Да, у меня была воспитательница. Воспитатели. Заботливые и опытные. Они следили, чтобы я всегда хорошо ел и во время дневного сна держал руки под одеялом. Чтобы не простыть. Они научили меня читать и писать, считать и чему-то еще. Я пока не могу вспомнить, но должно же быть что-то еще…

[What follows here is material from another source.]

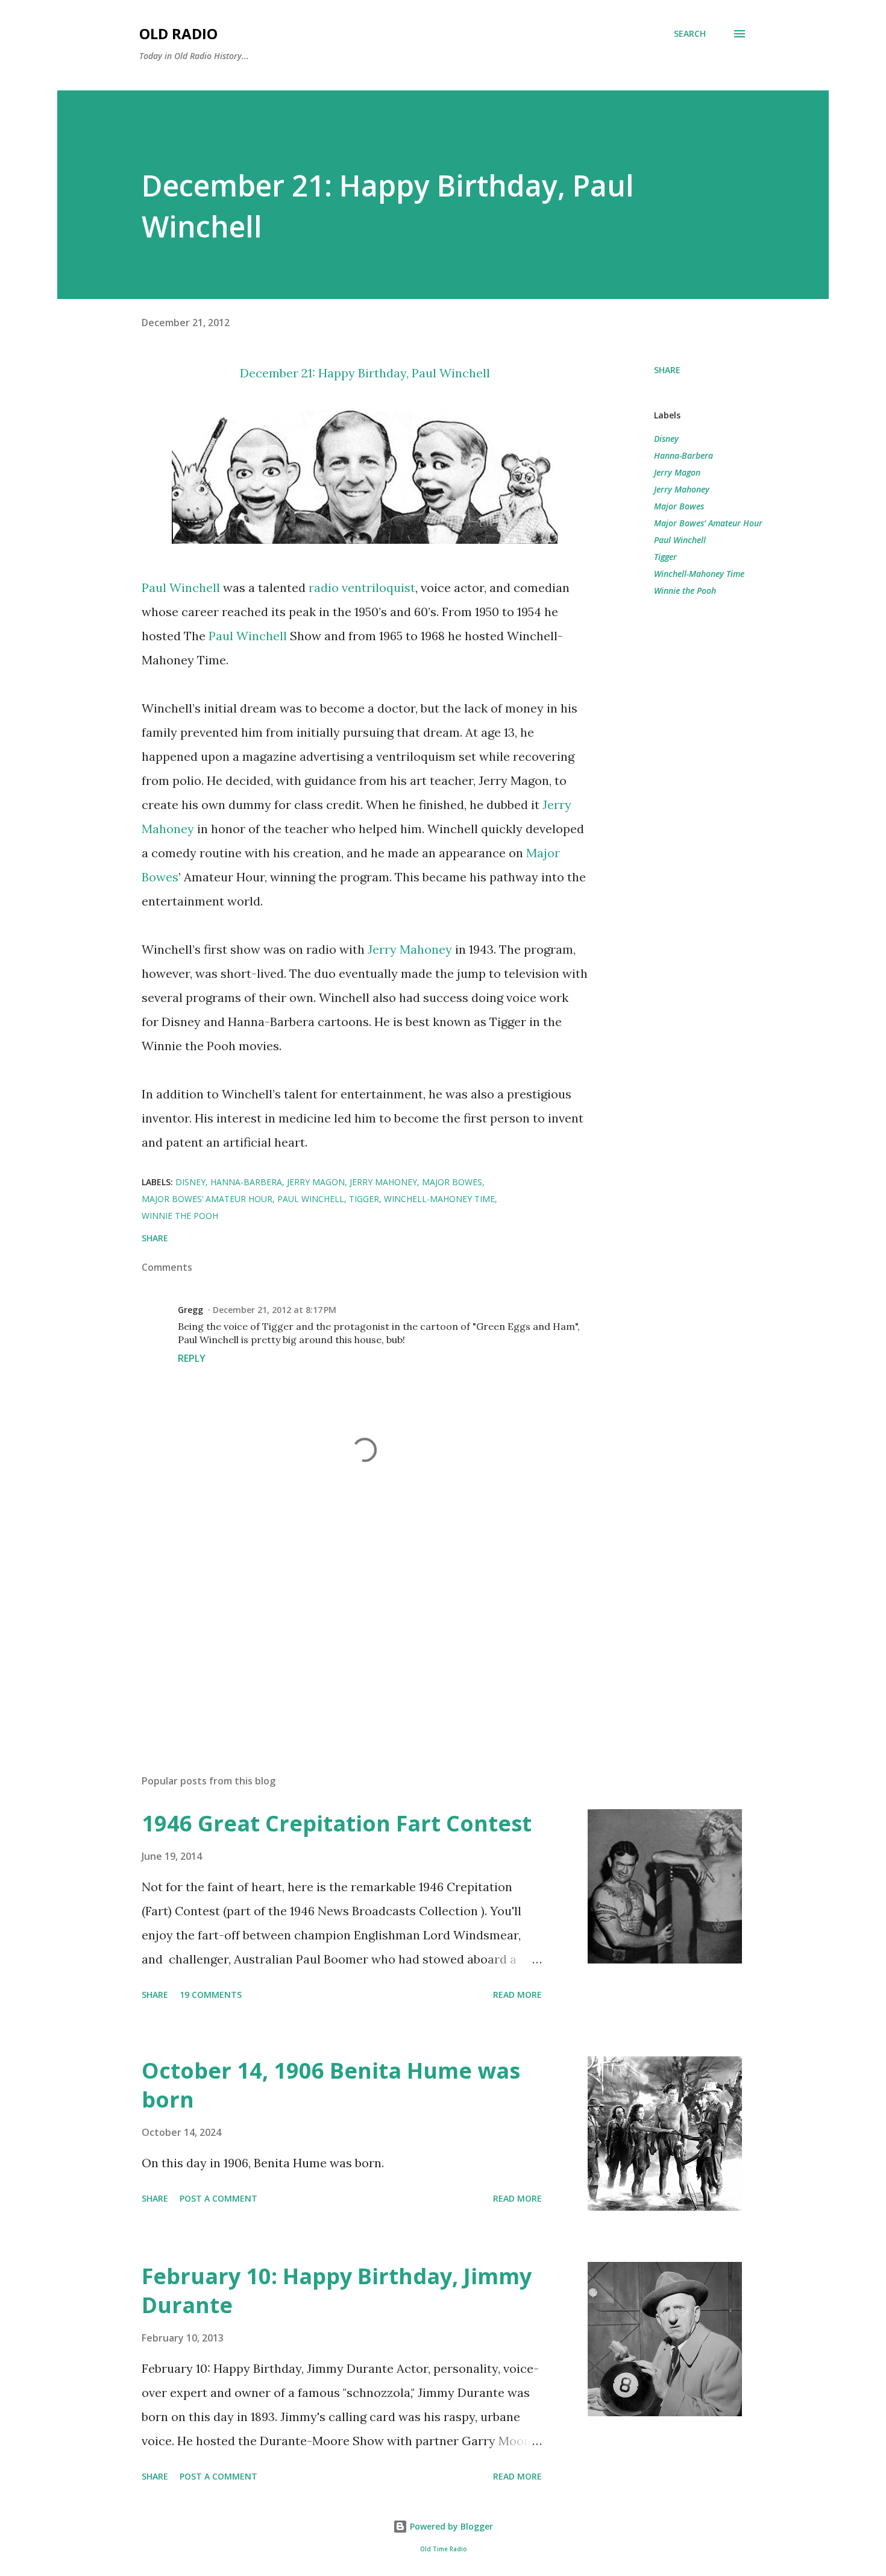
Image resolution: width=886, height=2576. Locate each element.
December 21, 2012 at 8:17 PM (274, 1309)
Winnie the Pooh (685, 590)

А по выходным – у меня был любящий отец, возможно, даже мать. Конечно! У меня была мать, очень красивая и добрая. И молодая. Когда она приходила, я видел, как черной завистью вспыхивают глаза моих соседей по детству. И мне было приятно. Она берет меня на руки, прижимает к себе, так что мой нос упирается ей в щеку, и говорит: не бойся, ну что ты боишься, разве мама может тебя уронить, мама любит тебя, она никогда тебя не уронит…

У нее короткие черные волосы. Нет, длинные светлые волосы, прямые и мягкие. Так настоящее, потому что у меня такие же. Ее локон щекочет мне ухо, когда она шепчет:

– Милый, ну какой же ты милый, сто тридцать одна тысяча четыреста четырнадцатый…

16:00

Так бывает всегда. Лезешь вон из кожи, чтобы прийти в себя, строишь из песка Эйфелеву башню, которая оказывается Пизанской в последней стадии, закрываешь глаза ладонями, пытаясь спрятаться от реальности, но реальность находит тебя, звонит по телефону, стучится прикладами в дверь. Приходится открывать.

– Простите, что?

– Сто тридцать одна тысяча четыреста четырнадцатый – это вы?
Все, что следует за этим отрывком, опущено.